Rahasia keduanya ternyata bukan pada ambisi Pribadi dan ingin dipuji, namun lebih karena tanggungjawab yang tulus. Semangat ingin menyelamatkan bumi dari kehancuran yang membuat Songuku menjadi semakin kuat menggungguli lawan-lawannya. Dia tidak menggembleng diri agar badannya menjadi kuat, namun dia berusaha sekuat tenaga menyelamatkan manusia dan bumi dari serangan jahat dan kehancuran. Gadjahmada juga selalu terpacu untuk menyelematkan Majapahit, Raja maupun kawula alit, sehingga muncul kekuatan yang luar biasa.

Itulah kenapa sang angkara murka dan yang jahat selalu terkalahkan. Angkara murka ingin merampas dan membunuh. Angkara dan kejahatan ingin menghancurkan. Pahlawan sejati hanya memikirkan bagaimana melawan yang jahat, melindungi yang lemah. Itulah kekuatan tiada tara, sebagaimana Songuku mengumpulkan energinya sedikit deni sedikit dari jutaan manusia di bumi. Energi yang terkumpul laksana badai yang bisa menghancurkan musuh seberapa kuatpun.

Bagaimana Gadjahmada selalu bisa menyelamatkan pasukan dan Raja yang dilindunginya. Gadjahmada bahkan tidak pernah berpikir tentang dirinya sendiri. Di benaknya hanyalah bagaimana, negerinya selamat dari pemberontakan, Rajanya selamat, pasukannya dan juga rakyatnya terselamatkan. Itulah modal utama Gadjahmada menjadi mahapatih besar yang disegani kawan ditakuti lawan.

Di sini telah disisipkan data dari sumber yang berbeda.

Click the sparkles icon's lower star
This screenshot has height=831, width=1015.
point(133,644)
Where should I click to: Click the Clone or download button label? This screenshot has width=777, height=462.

Semangat, tanggung jawab besar dan rasa melindungi yang membuat para petani, buruh bangunan, nelayan dan pekerja kasar bertahan dari kerasnya hidup. Demi keluarga dan anaknya mereka bekerja membanting tulang memeras keringat setiap hari. Itulah rupanya hakekat hidup dari sebagian orang. Mereka hidup dan bekerja demi pengabdian kepada keluarga, Negara atau mereka yang lemah. Pengabdian dan naluri melindungi telah menjadikan mereka lebih kuat dari kelihatannya.

Mbok mbok pedagang gatot (makanan dari singkong) di lereng Lawu kuat berjalan puluhan kilometer ke pasar di tengah malam, demi beberapa rupiah. Demi sejumput rupiah guna membeli kebutuhan dapurnya. Mereka bekerja keras membuat penganan dan menjualnya di pasar yang berjarak puluhan kilometer dari rumah demia keluarga.

Seorang ibu rumah tangga memiliki kekuatan yang sulit dibayangkan. Mengasuh anak, melayani suami dan mengatur rumah tangga mampu dilakukan dengan baik karena tanggung jawab dan kasih sayang.Tanggung jawab pula yang mendorong pemulung, pengumpul barang bekas, atau pengecer garam berjalan dan bekerja jauh melebihi kemampuan kebanyakan.

Itulah semangat yang dikibharkan Gadjahmada dan Songuku. Mereka adalah contoh pahlawan yang telah berhasil mengoptimalkan sumber daya yang dimiliki. Masih sering manusia menganggap dirinya lemah. Berbuat ini itu serasa tidak sanggup. Segala hal dipandang sulit dan tidak mungkin.

Tidak terkecuali dengan manusia di negeri ini yang seolah p[asrah keadaan semakin sulit. Keadaan yang sudah sedemikian berat menyebabkan lemah semangat manusianya. Refleksi sepak terjang Gadjahmada bisa menjadi cambuk bahwa manusia bisa membuat perubahan besar. Sehingga manakala kita merasa lemah, tiada salahnya mencambuknya dengan rasa tanggung jawab dan pengabdian tadi.